Consultation was an important process for the government, and once the green paper was released about 1,000 submissions were received. We also conducted a number of industry and non-government organisation roundtables to enable everyone to voice their opinions. The Garnaut review, which consulted extensively, was also established and Senator the Hon. Penny Wong, Minister for Climate Change, and other ministers held meetings with stakeholders. Many regional and city based forums were also held once both the green and white papers were released. For those who have been sceptical about the consultation process, there is your answer. The Rudd Labor government went through many avenues to allow as many people as possible to have their say on this very important piece of legislation, which is needed to cut our carbon emissions and therefore prevent irreversible damage to our environment.

In Climate change in Australia: technical report 2007, the CSIRO and the Bureau of Meteorology projected that Australia would also be subject to more hailstorms, intense cyclones and fire risk. This would cost the insurance industry millions of dollars. The Insurance Council of Australia stated in 2008 that 19 of the 20 largest property insurance losses since 1967 were weather related.

The Carbon Pollution Reduction Scheme is about cutting emissions as well as keeping people in jobs. According to CSIRO Sustainable Ecosystems senior science leader Dr Heinz Schandl, a greener economy would see a boom in employment. At a hearing of the Senate Standing Committee on Economics on Wednesday, 25 March 2009, Dr Schandl said that a greener economy would bring about 2.5 to 3.3 million jobs for Australians, with 230,000 to 340,000 high-impact environmental jobs in energy, transport, agriculture and construction sectors—and he is not alone. According to Treasury modelling, all business sectors will continue to grow while emissions are falling, employment will rise by 1.7 million jobs by 2020 and the average income is expected to rise by a minimum of $4,300 per person. Even more jobs are expected to be created, with a projection that the renewable energy sector will be 30 times larger than today. With Australia trying to become a greener economy, more jobs have already been or will be created.

A study conducted by the Climate Institute states that already $31 billion worth of greener projects, either established or in the works, have boosted jobs and are expected to bring about 2,500 permanent jobs, 15,000 construction jobs and another 8,600 jobs in support. All of these figures are on top of the large number of jobs already created by the Rudd government’s energy efficient programs, including the Energy Efficient Homes Program, which I saw firsthand at the CSR Bradford Gold insulation plant in Brendale near my electorate office in Queensland. Because of the expected demand for insulation, the plant decided to extend its operations to 24 hours, seven days a week, providing more jobs for the locals and up to 80 jobs in total.

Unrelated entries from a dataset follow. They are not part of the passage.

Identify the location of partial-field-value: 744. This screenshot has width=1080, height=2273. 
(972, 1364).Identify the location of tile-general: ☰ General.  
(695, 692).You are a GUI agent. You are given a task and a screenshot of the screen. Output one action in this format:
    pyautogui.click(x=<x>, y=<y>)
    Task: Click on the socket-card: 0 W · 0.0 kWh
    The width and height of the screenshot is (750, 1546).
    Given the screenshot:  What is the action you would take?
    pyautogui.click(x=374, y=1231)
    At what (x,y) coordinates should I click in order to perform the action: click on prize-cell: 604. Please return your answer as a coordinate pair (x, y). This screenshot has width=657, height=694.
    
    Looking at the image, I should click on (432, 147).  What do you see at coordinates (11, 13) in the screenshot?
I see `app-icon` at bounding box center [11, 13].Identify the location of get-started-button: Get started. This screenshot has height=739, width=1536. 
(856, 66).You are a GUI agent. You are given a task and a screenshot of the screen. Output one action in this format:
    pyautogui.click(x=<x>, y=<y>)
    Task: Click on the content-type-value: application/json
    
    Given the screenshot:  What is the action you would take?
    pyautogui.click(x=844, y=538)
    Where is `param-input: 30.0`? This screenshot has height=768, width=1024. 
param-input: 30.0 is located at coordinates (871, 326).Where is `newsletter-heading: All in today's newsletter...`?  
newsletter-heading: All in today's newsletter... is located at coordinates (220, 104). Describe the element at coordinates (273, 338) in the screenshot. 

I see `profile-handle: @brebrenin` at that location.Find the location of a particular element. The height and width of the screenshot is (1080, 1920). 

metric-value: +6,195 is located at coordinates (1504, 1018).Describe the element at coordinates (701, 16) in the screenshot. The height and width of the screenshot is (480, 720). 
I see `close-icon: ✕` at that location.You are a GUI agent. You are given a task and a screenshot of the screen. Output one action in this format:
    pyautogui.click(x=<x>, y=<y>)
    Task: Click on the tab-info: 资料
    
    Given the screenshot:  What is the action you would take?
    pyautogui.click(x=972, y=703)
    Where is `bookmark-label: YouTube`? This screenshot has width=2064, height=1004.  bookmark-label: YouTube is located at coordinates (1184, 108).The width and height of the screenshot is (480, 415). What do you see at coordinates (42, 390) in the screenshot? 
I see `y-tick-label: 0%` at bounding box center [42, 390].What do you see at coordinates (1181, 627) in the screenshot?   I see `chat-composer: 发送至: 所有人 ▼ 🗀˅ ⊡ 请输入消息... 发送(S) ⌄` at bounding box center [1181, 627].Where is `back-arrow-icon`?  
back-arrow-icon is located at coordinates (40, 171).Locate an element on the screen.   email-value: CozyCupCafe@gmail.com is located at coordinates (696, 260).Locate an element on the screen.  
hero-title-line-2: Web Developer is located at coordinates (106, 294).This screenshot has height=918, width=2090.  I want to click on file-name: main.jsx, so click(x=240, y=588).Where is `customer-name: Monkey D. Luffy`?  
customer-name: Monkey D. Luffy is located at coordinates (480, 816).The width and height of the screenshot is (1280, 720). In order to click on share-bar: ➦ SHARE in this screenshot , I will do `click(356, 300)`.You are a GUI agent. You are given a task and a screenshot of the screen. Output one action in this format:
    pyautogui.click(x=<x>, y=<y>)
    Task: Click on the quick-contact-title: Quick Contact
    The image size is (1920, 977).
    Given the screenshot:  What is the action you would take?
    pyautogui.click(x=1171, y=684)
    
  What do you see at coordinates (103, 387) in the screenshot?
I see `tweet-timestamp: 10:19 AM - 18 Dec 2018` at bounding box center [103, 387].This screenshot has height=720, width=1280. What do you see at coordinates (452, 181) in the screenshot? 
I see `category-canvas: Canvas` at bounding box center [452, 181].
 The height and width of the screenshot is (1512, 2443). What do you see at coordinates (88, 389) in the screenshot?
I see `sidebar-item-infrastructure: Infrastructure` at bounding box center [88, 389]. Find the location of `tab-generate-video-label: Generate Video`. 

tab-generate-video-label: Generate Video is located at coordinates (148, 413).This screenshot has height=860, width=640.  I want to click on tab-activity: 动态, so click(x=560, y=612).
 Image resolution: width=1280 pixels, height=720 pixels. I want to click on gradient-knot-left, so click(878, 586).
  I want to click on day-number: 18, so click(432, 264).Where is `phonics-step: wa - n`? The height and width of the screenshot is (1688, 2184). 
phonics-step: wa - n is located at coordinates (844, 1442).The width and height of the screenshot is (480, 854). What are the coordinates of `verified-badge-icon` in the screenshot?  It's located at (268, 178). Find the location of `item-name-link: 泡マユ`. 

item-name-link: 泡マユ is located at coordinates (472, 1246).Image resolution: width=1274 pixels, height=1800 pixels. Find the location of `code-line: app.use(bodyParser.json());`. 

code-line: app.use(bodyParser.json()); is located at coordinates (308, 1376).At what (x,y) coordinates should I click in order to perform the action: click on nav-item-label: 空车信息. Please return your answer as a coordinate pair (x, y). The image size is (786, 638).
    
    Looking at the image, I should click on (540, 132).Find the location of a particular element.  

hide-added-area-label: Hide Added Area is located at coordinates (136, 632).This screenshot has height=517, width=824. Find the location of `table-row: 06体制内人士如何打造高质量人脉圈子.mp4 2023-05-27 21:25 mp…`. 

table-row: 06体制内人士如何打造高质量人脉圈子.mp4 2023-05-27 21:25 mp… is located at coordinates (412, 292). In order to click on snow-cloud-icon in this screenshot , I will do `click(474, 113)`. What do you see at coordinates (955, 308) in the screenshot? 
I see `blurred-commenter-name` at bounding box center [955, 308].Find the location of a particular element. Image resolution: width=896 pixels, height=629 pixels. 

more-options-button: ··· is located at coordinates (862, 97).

As well as keeping people in jobs, according to Treasury modelling, the quicker we act the better the Australian economy will be. The cost of implementing the Carbon Pollution Reduction Scheme, according to the report Australia’s low pollution future: the economics of climate change mitigation, will cost the nation much less than inaction and letting irreversible damage to this country occur. As you can see, it is imperative that the Senate pass this important piece of legislation which is key to saving our environment, critical for job creation and retention and, from the information I have been presented, the right thing to do. I urge all fellow senators to vote for the Carbon Pollution Reduction Scheme so that we may reduce our carbon emissions into the atmosphere and begin our next era as an environmentally sustainable country and ensure our future generations do not pay for our mistakes.